(Beginning of Stored data)

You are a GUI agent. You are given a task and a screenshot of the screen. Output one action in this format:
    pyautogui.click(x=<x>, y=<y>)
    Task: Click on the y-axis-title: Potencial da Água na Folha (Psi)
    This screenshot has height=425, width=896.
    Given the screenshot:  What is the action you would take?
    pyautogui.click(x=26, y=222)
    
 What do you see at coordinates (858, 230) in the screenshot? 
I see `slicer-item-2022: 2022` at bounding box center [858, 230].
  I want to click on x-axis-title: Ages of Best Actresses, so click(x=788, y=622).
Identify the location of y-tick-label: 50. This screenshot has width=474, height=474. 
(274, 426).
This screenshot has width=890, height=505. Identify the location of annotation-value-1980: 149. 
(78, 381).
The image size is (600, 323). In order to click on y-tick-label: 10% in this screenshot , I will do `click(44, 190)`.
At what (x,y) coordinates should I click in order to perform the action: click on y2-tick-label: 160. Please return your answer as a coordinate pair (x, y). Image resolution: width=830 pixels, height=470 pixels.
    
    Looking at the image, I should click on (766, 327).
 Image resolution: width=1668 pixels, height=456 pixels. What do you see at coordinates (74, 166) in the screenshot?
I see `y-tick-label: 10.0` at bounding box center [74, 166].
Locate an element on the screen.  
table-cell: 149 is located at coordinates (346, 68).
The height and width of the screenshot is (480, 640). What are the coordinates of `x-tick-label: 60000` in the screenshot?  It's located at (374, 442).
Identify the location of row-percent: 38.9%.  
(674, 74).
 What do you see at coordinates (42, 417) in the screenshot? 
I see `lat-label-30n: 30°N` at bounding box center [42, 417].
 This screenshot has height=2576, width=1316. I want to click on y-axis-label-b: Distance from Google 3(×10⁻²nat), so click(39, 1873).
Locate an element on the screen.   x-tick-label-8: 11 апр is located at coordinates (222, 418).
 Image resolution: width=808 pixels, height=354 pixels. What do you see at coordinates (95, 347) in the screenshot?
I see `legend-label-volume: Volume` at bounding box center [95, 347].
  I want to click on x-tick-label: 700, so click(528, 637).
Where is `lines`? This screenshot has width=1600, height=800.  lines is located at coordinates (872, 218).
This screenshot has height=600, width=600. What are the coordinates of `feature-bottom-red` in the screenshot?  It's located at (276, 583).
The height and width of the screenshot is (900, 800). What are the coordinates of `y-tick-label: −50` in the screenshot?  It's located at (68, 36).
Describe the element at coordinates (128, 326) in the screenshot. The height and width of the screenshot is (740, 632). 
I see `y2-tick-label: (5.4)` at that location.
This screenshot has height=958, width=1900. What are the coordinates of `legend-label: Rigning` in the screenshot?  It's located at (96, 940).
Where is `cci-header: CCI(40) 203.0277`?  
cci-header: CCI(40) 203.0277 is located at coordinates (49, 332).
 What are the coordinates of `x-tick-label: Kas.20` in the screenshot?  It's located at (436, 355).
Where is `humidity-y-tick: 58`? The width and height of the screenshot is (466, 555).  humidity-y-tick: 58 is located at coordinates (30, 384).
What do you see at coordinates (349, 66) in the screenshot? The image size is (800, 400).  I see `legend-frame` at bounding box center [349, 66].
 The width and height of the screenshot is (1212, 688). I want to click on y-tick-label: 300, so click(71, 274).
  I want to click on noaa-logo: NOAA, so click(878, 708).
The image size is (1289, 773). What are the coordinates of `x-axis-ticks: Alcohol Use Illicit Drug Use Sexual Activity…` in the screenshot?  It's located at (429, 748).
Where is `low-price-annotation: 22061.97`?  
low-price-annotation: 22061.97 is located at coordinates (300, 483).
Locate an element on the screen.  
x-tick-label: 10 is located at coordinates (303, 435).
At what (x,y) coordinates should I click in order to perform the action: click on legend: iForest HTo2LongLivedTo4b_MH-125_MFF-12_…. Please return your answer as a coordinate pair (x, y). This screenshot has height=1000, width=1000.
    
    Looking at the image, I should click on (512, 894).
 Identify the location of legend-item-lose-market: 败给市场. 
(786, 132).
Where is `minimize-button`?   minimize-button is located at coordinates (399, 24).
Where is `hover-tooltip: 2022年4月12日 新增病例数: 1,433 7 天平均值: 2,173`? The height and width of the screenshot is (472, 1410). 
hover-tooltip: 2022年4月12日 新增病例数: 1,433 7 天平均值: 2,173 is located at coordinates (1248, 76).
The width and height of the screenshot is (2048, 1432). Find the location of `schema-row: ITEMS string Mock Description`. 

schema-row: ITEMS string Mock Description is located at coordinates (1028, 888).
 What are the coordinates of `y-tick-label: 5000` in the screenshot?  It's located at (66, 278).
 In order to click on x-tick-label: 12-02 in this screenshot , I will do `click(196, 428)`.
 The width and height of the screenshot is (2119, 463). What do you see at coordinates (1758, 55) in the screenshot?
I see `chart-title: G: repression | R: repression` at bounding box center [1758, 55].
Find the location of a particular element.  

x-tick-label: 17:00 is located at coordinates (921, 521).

(End of Stored data)

Work instruction:
Give the items above as a numbered list, leaving out any blank lines.

Solution to this problem:
1. You are a GUI agent. You are given a task and a screenshot of the screen. Output one action in this format:
2.     pyautogui.click(x=<x>, y=<y>)
3.     Task: Click on the y-axis-title: Potencial da Água na Folha (Psi)
4.     This screenshot has height=425, width=896.
5.     Given the screenshot:  What is the action you would take?
6.     pyautogui.click(x=26, y=222)
7.  What do you see at coordinates (858, 230) in the screenshot? 
8. I see `slicer-item-2022: 2022` at bounding box center [858, 230].
9.   I want to click on x-axis-title: Ages of Best Actresses, so click(x=788, y=622).
10. Identify the location of y-tick-label: 50. This screenshot has width=474, height=474. 
11. (274, 426).
12. This screenshot has width=890, height=505. Identify the location of annotation-value-1980: 149. 
13. (78, 381).
14. The image size is (600, 323). In order to click on y-tick-label: 10% in this screenshot , I will do `click(44, 190)`.
15. At what (x,y) coordinates should I click in order to perform the action: click on y2-tick-label: 160. Please return your answer as a coordinate pair (x, y). Image resolution: width=830 pixels, height=470 pixels.
16.     Looking at the image, I should click on (766, 327).
17.  Image resolution: width=1668 pixels, height=456 pixels. What do you see at coordinates (74, 166) in the screenshot?
18. I see `y-tick-label: 10.0` at bounding box center [74, 166].
19. Locate an element on the screen.  
20. table-cell: 149 is located at coordinates (346, 68).
21. The height and width of the screenshot is (480, 640). What are the coordinates of `x-tick-label: 60000` in the screenshot?  It's located at (374, 442).
22. Identify the location of row-percent: 38.9%.  
23. (674, 74).
24.  What do you see at coordinates (42, 417) in the screenshot? 
25. I see `lat-label-30n: 30°N` at bounding box center [42, 417].
26.  This screenshot has height=2576, width=1316. I want to click on y-axis-label-b: Distance from Google 3(×10⁻²nat), so click(39, 1873).
27. Locate an element on the screen.   x-tick-label-8: 11 апр is located at coordinates (222, 418).
28.  Image resolution: width=808 pixels, height=354 pixels. What do you see at coordinates (95, 347) in the screenshot?
29. I see `legend-label-volume: Volume` at bounding box center [95, 347].
30.   I want to click on x-tick-label: 700, so click(528, 637).
31. Where is `lines`? This screenshot has width=1600, height=800.  lines is located at coordinates (872, 218).
32. This screenshot has height=600, width=600. What are the coordinates of `feature-bottom-red` in the screenshot?  It's located at (276, 583).
33. The height and width of the screenshot is (900, 800). What are the coordinates of `y-tick-label: −50` in the screenshot?  It's located at (68, 36).
34. Describe the element at coordinates (128, 326) in the screenshot. The height and width of the screenshot is (740, 632). 
35. I see `y2-tick-label: (5.4)` at that location.
36. This screenshot has height=958, width=1900. What are the coordinates of `legend-label: Rigning` in the screenshot?  It's located at (96, 940).
37. Where is `cci-header: CCI(40) 203.0277`?  
38. cci-header: CCI(40) 203.0277 is located at coordinates (49, 332).
39.  What are the coordinates of `x-tick-label: Kas.20` in the screenshot?  It's located at (436, 355).
40. Where is `humidity-y-tick: 58`? The width and height of the screenshot is (466, 555).  humidity-y-tick: 58 is located at coordinates (30, 384).
41. What do you see at coordinates (349, 66) in the screenshot? The image size is (800, 400).  I see `legend-frame` at bounding box center [349, 66].
42.  The width and height of the screenshot is (1212, 688). I want to click on y-tick-label: 300, so click(71, 274).
43.   I want to click on noaa-logo: NOAA, so click(878, 708).
44. The image size is (1289, 773). What are the coordinates of `x-axis-ticks: Alcohol Use Illicit Drug Use Sexual Activity…` in the screenshot?  It's located at (429, 748).
45. Where is `low-price-annotation: 22061.97`?  
46. low-price-annotation: 22061.97 is located at coordinates (300, 483).
47. Locate an element on the screen.  
48. x-tick-label: 10 is located at coordinates (303, 435).
49. At what (x,y) coordinates should I click in order to perform the action: click on legend: iForest HTo2LongLivedTo4b_MH-125_MFF-12_…. Please return your answer as a coordinate pair (x, y). This screenshot has height=1000, width=1000.
50.     Looking at the image, I should click on (512, 894).
51.  Identify the location of legend-item-lose-market: 败给市场. 
52. (786, 132).
53. Where is `minimize-button`?   minimize-button is located at coordinates (399, 24).
54. Where is `hover-tooltip: 2022年4月12日 新增病例数: 1,433 7 天平均值: 2,173`? The height and width of the screenshot is (472, 1410). 
55. hover-tooltip: 2022年4月12日 新增病例数: 1,433 7 天平均值: 2,173 is located at coordinates (1248, 76).
56. The width and height of the screenshot is (2048, 1432). Find the location of `schema-row: ITEMS string Mock Description`. 
57. schema-row: ITEMS string Mock Description is located at coordinates (1028, 888).
58.  What are the coordinates of `y-tick-label: 5000` in the screenshot?  It's located at (66, 278).
59.  In order to click on x-tick-label: 12-02 in this screenshot , I will do `click(196, 428)`.
60.  The width and height of the screenshot is (2119, 463). What do you see at coordinates (1758, 55) in the screenshot?
61. I see `chart-title: G: repression | R: repression` at bounding box center [1758, 55].
62. Find the location of a particular element.  
63. x-tick-label: 17:00 is located at coordinates (921, 521).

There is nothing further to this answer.